WestJet Sees Greater Cost Savings as Net Beat EstimatesFrederic Tomesco
WestJet Airlines Ltd. reported second-quarter profit that beat analysts’ estimates and said it will achieve greater cost reductions than planned.
Net income increased 5.2 percent to C$44.7 million ($43.5 million), or 34 cents a share, from C$42.5 million, or 31 cents, a year earlier, the Calgary-based company said in a statement today. Analysts anticipated 33 cents a share, the average of estimates compiled by Bloomberg. Revenue rose 4.3 percent to C$843.7 million, short of a C$860.2 million average projection.
Chief Executive Officer Gregg Saretsky is working to reduce costs at Canada’s second-largest carrier by C$100 million by the end of 2015 with steps such as adding more efficient planes and increasing per-plane flying. WestJet has “identified and implemented actions” that will probably result in savings of C$50 million to C$75 million next year, the company said today in a filing posted on its website.
For all of 2013, the airline said it now expects costs for each seat flown a mile, excluding fuel and employee profit sharing, to decline 0.5 percent to 1 percent -- mostly as a result of expense reductions “achieved and anticipated.” On May 7, WestJet had predicted costs on that basis would increase by zero to 1 percent in 2013.
Excluding fuel and employee profit sharing, those costs dropped 0.7 percent in the second quarter. WestJet sees the costs declining as much as 1.5 percent in the third quarter.
Results in the latest period include C$8.4 million in “transition costs” associated with the savings plan, the company said without being more specific.

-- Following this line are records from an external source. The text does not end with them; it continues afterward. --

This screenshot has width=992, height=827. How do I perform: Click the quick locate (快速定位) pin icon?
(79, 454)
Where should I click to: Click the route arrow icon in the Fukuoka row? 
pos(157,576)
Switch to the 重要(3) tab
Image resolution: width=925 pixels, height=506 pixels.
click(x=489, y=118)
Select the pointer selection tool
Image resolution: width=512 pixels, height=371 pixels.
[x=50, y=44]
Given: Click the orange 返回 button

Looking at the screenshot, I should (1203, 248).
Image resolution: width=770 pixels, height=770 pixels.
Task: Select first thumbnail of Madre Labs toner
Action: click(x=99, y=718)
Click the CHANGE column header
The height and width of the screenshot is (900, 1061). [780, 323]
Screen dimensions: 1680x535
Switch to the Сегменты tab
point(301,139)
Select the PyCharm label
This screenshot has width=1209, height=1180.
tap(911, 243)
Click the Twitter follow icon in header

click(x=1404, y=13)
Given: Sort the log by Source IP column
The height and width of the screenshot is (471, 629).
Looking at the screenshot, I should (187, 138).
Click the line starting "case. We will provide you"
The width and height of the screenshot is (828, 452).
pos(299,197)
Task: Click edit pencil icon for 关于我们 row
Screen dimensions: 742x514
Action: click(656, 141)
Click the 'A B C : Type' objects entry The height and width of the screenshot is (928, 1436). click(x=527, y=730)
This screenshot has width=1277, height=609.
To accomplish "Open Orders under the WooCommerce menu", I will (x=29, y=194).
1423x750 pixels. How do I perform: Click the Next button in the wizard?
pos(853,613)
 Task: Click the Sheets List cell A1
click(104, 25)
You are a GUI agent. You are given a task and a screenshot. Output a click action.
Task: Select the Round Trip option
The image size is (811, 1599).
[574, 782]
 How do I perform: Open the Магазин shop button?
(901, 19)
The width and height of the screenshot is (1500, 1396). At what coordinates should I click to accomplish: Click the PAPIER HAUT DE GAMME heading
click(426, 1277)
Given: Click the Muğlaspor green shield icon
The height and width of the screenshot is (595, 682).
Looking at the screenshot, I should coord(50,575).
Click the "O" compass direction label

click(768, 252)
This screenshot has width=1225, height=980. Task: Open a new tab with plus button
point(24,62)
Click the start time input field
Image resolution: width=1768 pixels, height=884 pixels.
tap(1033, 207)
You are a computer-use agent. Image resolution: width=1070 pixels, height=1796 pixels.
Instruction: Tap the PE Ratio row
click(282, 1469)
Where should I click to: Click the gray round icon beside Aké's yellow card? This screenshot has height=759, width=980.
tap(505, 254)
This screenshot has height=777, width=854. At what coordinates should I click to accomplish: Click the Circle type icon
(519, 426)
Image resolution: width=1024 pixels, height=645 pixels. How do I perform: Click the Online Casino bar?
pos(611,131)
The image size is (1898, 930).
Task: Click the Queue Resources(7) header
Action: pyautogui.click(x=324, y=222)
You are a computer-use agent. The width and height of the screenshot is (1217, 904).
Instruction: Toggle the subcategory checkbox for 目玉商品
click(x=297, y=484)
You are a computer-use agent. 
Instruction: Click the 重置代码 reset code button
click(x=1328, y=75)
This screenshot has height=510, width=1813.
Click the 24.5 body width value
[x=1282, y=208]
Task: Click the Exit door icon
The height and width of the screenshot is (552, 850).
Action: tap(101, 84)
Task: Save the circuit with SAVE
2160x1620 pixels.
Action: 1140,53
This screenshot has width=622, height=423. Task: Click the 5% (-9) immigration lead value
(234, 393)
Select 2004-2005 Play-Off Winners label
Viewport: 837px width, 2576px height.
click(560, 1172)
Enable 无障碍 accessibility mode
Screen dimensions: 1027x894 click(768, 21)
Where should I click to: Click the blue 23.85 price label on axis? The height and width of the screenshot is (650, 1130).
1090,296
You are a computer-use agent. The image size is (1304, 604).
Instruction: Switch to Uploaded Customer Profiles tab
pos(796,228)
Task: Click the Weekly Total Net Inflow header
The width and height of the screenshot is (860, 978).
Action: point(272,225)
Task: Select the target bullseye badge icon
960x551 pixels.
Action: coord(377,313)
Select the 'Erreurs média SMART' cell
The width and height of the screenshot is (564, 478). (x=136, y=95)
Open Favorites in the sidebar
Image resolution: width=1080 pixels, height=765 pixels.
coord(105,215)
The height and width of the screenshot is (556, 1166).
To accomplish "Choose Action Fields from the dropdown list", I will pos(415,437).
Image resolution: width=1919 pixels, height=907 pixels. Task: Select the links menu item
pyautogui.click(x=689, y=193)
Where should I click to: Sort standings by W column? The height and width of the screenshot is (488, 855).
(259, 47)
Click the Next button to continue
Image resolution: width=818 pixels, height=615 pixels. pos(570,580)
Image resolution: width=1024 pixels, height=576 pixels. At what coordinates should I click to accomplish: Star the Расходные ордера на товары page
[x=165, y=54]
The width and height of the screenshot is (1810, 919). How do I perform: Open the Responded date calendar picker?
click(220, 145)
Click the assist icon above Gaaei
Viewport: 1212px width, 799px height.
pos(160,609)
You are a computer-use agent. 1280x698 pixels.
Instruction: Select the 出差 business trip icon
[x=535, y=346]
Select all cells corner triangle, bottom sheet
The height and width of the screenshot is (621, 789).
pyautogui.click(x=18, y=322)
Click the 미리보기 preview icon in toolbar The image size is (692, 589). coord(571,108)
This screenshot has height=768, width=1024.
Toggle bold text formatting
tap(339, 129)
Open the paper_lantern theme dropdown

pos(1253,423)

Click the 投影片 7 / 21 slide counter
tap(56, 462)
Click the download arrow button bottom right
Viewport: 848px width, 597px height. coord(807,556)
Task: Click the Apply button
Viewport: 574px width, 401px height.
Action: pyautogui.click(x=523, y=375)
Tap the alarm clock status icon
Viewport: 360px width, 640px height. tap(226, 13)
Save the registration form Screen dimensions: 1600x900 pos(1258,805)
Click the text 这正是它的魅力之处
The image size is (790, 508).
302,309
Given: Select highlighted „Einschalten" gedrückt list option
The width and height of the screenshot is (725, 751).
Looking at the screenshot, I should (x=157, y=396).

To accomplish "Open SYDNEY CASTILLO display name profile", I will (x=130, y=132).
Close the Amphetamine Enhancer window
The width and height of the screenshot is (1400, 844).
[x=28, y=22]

WestJet fell 0.1 percent to C$20.11 at the close in Toronto. The shares have gained 1.5 percent this year, compared with a 1.2 percent advance for Canada’s benchmark Standard & Poor’s/TSX Composite Index.
Revenue for each seat flown a mile, which slid 4.6 percent in the second quarter, will “experience a similar level of year-over-year percentage decline” in the third quarter, the company said. WestJet blamed the expected drop on increased capacity associated with higher utilization, the reconfiguration of its Boeing Co. 737-800 fleet, and the ramping up of its Encore regional unit.
“They had a good cost performance in Q2, and their expectation for the full year is substantially better than what I was looking for,” Cam Doerksen, an analyst at National Bank Financial in Montreal, said in a telephone interview.
Offsetting the savings is WestJet’s third-quarter revenue forecast, which is “definitely weaker than what I had in my model,” said Doerksen, who has an outperform rating on the stock. “We’ll probably see a similar situation in Q3. They should still have a very good quarter, with continued performance on the cost line.”
“Strong traffic and revenue growth” will continue this quarter, WestJet said today. Jet fuel costs will probably range between 90 and 92 cents per liter in the period, a year-over-year increase of as much as 2 percent.
Encore began operating June 24 in a bid for part of a C$2 billion market for short-haul Canadian and trans-border flights. Saretsky said today he’s “pleased” with initial results. WestJet also introduced so-called premium economy seating aimed at business travelers who want extra legroom.
Systemwide capacity will probably climb 4 percent to 6 percent next year, the carrier said today.
“The flexibility we have built into our fleet plan through lease renewal options and our ability to deploy a mix of Boeing 737 and Bombardier Q400 aircraft allows us to tailor capacity and continue our profitable growth while aligning with market conditions,” Saretsky said.